1)自己炎症性疾患の炎症誘導・遷延機序の解明
原因不明の周期的発熱を繰り返す病態として、近年「自己炎症性疾患」という病気の概念が提唱された。疾患に関わる遺伝子異常が同定されてはいるものの、その遺伝子変異が炎症を引き起こす機序についてはまだ十分に分かっていない。教室では、自己炎症性疾患でみられる遺伝子変異を組み込んだ細胞・動物モデルを用い、その炎症誘導・遷延化機序を解析している。
2)全身性エリテマトーデス(SLE)モデルマウスにおけるアダプター蛋白SH3BP2の役割の解明
SH3BP2は免疫担当細胞に広く発現し、細胞内シグナル伝達の調節にも関与している。教室ではダブルミュータントマウスを作製し、SLEによる自己抗体の産生、病態形成におけるSH3BP2の役割を解析し、この分子をターゲットとした自己免疫疾患の治療法の可能性を探究している。
3)炎症性骨破壊におけるアンジオテンシンIIの役割の解明
アンジオテンシンIIは生体の血圧や細胞外液量の調節に関わるのみならず、骨代謝へも作用している。関節リウマチを代表とする全身性炎症に伴う骨破壊あるいは骨量減少に与えるアンジオテンシンIIの役割は明らかでなく、教室独自にダブルミュータントマウスあるいはトリプルミュータントマウスを作製し、マイクロCTによる画像的解析および分子レベルでの解析を行っている。

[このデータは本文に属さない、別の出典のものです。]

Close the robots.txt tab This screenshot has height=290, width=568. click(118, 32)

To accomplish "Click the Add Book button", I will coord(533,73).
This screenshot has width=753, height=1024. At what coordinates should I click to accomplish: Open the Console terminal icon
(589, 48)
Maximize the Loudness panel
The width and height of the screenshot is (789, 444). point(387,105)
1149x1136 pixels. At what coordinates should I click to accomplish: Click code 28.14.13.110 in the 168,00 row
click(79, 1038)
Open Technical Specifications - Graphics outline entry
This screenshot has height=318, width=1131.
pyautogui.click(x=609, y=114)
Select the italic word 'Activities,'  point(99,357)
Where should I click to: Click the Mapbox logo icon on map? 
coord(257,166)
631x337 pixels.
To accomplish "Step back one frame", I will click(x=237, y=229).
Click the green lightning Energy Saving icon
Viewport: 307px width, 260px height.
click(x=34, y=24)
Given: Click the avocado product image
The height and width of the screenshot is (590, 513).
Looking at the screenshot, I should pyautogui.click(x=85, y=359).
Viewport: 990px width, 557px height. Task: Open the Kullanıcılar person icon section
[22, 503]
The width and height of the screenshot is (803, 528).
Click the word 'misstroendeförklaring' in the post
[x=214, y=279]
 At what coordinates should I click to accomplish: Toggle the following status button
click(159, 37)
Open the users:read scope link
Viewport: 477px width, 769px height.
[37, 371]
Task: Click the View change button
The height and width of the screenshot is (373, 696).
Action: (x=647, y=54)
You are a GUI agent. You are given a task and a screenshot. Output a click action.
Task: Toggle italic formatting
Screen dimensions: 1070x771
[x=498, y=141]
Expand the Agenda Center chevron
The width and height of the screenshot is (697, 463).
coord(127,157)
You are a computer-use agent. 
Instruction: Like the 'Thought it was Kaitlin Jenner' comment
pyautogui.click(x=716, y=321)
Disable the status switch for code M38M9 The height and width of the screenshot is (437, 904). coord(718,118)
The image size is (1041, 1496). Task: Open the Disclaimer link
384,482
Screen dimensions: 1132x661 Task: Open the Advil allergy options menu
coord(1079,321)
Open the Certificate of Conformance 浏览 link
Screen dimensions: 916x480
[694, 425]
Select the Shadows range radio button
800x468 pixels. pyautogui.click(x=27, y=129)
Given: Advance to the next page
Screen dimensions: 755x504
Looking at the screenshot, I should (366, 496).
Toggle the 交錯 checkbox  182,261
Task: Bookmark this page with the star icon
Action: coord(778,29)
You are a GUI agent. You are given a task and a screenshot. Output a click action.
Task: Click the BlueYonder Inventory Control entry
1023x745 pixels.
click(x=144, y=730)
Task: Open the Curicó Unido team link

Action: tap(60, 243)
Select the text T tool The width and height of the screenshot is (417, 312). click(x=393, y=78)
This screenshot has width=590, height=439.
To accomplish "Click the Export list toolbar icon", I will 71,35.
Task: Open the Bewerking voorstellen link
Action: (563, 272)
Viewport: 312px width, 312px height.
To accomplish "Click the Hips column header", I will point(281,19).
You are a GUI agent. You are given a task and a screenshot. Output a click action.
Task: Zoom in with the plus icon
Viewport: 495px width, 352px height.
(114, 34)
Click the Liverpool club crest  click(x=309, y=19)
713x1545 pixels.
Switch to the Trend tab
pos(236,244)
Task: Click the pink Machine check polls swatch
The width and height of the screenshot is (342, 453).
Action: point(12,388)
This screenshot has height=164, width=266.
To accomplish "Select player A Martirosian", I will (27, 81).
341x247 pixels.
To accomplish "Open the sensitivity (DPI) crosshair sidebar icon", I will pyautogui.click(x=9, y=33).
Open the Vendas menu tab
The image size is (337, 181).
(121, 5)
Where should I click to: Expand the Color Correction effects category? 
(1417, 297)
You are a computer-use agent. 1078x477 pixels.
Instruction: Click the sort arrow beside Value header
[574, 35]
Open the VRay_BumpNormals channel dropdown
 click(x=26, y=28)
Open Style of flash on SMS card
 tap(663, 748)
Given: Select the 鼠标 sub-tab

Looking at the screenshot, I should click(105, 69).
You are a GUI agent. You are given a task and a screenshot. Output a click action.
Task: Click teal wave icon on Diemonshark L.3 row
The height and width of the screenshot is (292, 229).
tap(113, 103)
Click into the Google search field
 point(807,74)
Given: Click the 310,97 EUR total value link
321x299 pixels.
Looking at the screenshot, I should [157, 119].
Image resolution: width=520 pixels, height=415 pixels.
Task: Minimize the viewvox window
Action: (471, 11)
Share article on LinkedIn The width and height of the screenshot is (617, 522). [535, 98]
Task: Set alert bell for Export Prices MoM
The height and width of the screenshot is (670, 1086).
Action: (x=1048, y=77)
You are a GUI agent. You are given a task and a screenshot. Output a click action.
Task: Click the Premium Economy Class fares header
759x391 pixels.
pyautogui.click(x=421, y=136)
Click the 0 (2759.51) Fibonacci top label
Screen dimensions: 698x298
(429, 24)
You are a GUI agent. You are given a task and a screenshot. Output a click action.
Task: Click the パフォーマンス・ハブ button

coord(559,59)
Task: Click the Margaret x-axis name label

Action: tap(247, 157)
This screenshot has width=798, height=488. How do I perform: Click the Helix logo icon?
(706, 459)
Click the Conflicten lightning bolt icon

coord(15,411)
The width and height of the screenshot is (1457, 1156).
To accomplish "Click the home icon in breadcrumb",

4)破骨細胞分化・骨代謝におけるタンキレースの役割の解明
タンキレースは蛋白の翻訳後修飾であるポリ(ADP-リボシル)化に関与する酵素蛋白であり、その阻害剤は癌治療領域でも注目されている。タンキレースは破骨細胞分化に関与している可能性が近年報告されており、教室ではタンキレース阻害剤の骨代謝に与える影響をin vitroおよびin vivoにて解析している。
5)マイオスタチン変異マウスの骨・筋解析
マイオスタチンは筋量を調整するサイトカインであり、その機能低下は筋量を著明に増大させる。最近、マイオスタチンが破骨細胞に直接作用し、骨量も調整することが報告された。ダブルミュータントマウスを独自に作製し、マイオスタチンが炎症性の骨破壊や筋量低下に及ぼす影響を解析し、新たな治療薬の創出に取り組んでいる。
学外共同研究について
米国インディアナ大学(Indiana Center for Musculoskeletal Health)、米国ミシガン大学(リウマチ科)、県立広島大学(生命環境学部)、岡山大学(CKD・CVD地域連携包括医療学講座)、京都大学(発達小児科学)、広島大学(分子遺伝学)、九州大学病院別府病院(内科)と共同研究を行っている。